What Are Advertising Costs?
Expenses associated with promoting a brand, product, or service constitute advertising costs in financial accounting. Ads in print and online media, broadcasts, radios, and direct mail advertisements are all covered.
Understanding Advertising Costs
On a company’s income statement, advertising costs will typically be classified as sales, general, and administrative expenses (SG&A). Sometimes these costs are recorded on the balance sheet as a prepaid expense and then moved to the income statement when sales are generated directly related to those costs.

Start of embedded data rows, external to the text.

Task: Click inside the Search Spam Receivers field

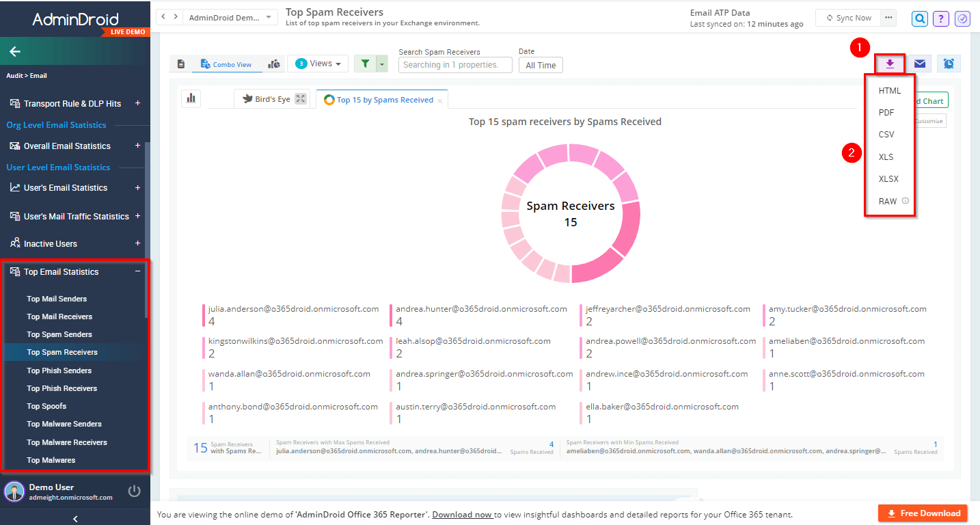Action: pyautogui.click(x=454, y=64)
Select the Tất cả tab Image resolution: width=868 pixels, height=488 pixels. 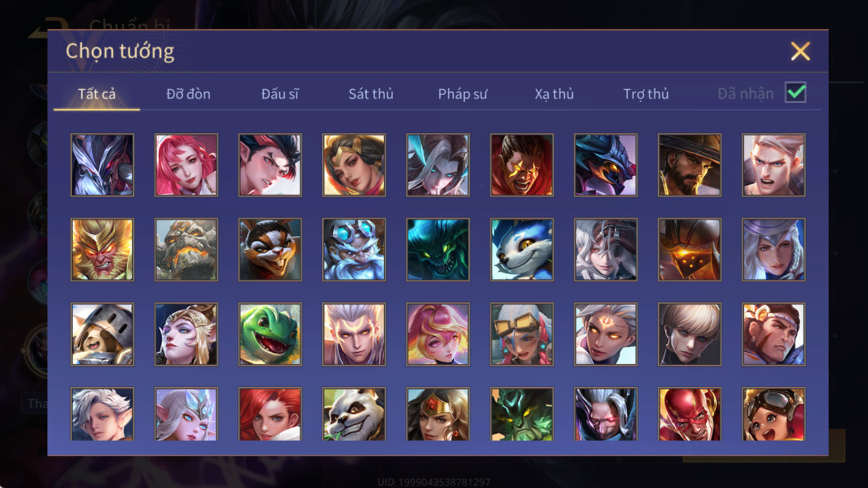tap(97, 94)
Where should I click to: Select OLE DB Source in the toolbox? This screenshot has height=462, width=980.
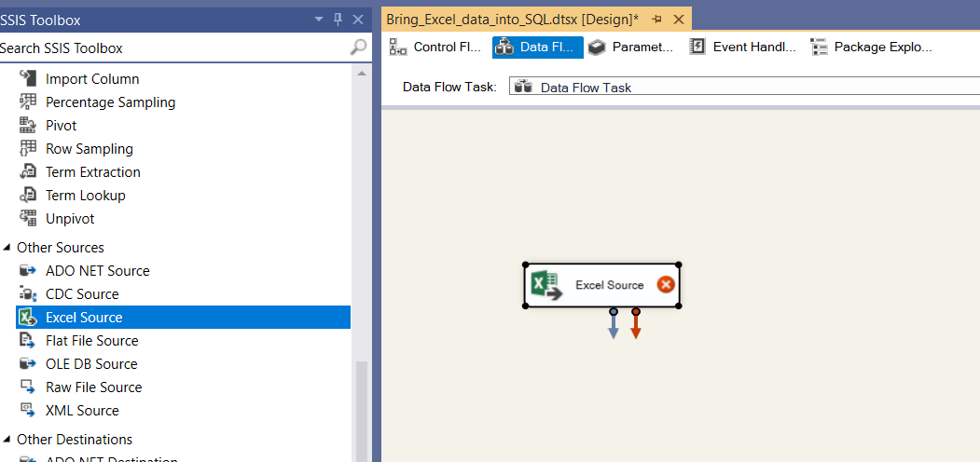tap(91, 364)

An organization must believe that specific advertising expenses are tied to future sales before it can record those expenses as assets. These advertising expenses are moved from the balance sheet (prepaid expenses) to the income statement (SG&A) as sales are made.
A business owner is usually not surprised by advertising costs. Advertising costs are often budgeted for by many businesses. As noted by the Small Business Administration, most companies set their marketing budgets based on revenue.
The average small business owner spends just 1% of their revenue on advertising. In 2020, advertising expenditures for manufacturers and wholesalers will be closer to 0.7% of annual revenues.
There is no guarantee that a business will get a return on investment with advertising just by spending the money. Therefore, business owners need to spend their advertising budgets where the audience is likely to consist of potential customers. Depending on the media outlet, some offer a discount of 40%–50% for advertising in slots that have been left open due to cancellations.
A business must maximize the ROI of its advertising costs, regardless of how much it spends on advertising. Advertising opportunities abound, so it can be hard to choose from them all. Creating a program around business goals is your best bet.
Example of Advertising Costs
In the case of a direct mail campaign, for example, if a company knows future sales are due to that campaign, it will record the cost of the campaign on its balance sheet as an asset, a prepaid expense. Over time, as the campaign is successful, the direct mail expenses will move from the prepaid expense category to the advertising category.
In order to demonstrate the impact of those advertising expenses on sales, the company must be able to demonstrate direct links between them. This may be done by using historical data. It means, for example, that if the company knows it received 100,000 responses when it sent out 1 million pieces of direct mail in the past, it may apply this ratio to future direct mail sales.
Why do companies spend money on advertising?
The purpose of advertising is to increase sales of a company by increasing brand awareness and informing customers of new products. Research shows that advertising has a positive effect on revenue.
How much should a company spend on advertising costs?
The advertising budget of a company should maximize the return on advertising dollars. Budgets should be created with a message that will resonate with target audiences.
Advertising cost efficiency can be measured in a number of ways. Ad-to-sales ratios, for instance, are calculated by dividing advertising costs by overall sales for a given period.